Will’s chair scraped back. He grabbed the whistling kettle and poured boiling water into two mugs.
“Want some?” he asked Joe, lifting the kettle.
He wanted a drink. He wanted his life back.
He cleared his throat. “Sure. Thanks.”
Will snagged another mug from the cupboard and added instant crystals.
“Don’t worry about Mom,” he said, stirring the coffee. “I told her you weren’t getting out because you were finally settling down.”
Joe pushed his half-eaten stew away. “And she believed that?”
“She didn’t,” Mike said, helping himself to one of the mugs and bringing another over to Joe. “But then I told her you were seeing somebody.”
Joe didn’t “see” women. He had sex with them, to fill the time and dull the pain.
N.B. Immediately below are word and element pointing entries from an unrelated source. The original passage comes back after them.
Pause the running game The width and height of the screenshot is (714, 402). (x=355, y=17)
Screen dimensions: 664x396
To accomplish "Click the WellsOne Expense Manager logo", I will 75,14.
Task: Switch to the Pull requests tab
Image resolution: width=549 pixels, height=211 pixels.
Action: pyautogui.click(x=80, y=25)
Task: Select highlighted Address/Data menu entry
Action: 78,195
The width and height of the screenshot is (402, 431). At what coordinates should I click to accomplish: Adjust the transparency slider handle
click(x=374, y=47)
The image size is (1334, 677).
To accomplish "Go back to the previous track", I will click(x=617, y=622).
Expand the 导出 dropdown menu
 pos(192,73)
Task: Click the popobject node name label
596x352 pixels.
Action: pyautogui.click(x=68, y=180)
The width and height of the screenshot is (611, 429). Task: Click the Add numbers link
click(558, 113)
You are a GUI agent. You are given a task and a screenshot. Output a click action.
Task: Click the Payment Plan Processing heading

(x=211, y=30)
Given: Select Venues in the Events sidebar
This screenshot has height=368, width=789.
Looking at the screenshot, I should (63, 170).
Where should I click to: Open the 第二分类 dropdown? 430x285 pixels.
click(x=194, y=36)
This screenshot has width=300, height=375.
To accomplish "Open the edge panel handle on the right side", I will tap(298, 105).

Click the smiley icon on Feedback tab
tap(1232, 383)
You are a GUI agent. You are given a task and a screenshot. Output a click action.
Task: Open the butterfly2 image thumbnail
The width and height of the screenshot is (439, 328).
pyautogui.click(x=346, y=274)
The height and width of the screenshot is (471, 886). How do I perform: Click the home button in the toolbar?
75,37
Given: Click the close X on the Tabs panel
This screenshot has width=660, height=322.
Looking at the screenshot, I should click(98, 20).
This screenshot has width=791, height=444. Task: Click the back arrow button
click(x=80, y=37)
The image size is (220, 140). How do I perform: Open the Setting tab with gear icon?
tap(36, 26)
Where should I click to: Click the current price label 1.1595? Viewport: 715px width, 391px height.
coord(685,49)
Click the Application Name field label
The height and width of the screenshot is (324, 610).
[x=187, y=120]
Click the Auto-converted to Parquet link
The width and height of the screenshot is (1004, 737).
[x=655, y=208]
“Yeah?” he asked, almost amused. “Who did you tell her I was—”
Oh, no.
Mike wouldn’t. He couldn’t.
He had. He was trying not to wriggle like a puppy who’d missed the paper, but it was clear he knew he’d made a mess.
“Nell Dolan,” Joe said flatly, answering his own question.
“She was the only one I could think of,” Mike said.
“A blond nurse with an Irish surname,” Will put in, a gleam in his eyes. “She’s perfect. Mom was thrilled.”
Nell was perfect, Joe acknowledged. That was her problem. Or rather, it was his.
She would fit too well into his family and into his parents’ expectations for their disabled son. She had the idealism and commitment they admired and he had lost. On top of that, she was Irish. Catholic. A caretaker.
She could take care of him.
The thought was as bitter as his brother’s coffee and much harder to swallow.
Joe forced himself to take a sip and turned the conversation. “What were you doing there today, anyway? At the clinic.”
“Your girlfriend called us in,” Mike said. “Somebody’s lifting narcotics from the clinic pharmacy.”
Joe felt the tickle of interest like a spider on the back of his neck. “Is it serious?”
“Not yet.” Mike waggled his eyebrows. “It wouldn’t hurt you to keep an eye on things, though.”
It could, Joe thought. He didn’t want to get involved with Nell or with her clinic. He was going to turn in his fifteen-hundred words and be done with them both.
But as he sat waiting for his brothers to finish their coffee and leave, he couldn’t stop thinking this could be the hook, the angle his story needed.
The hell with it.
Frustration bubbled and seethed inside him. Despite the time he’d lost with his brothers’ visit, despite his aching ankle and looming deadline, he needed to get out of the house tonight.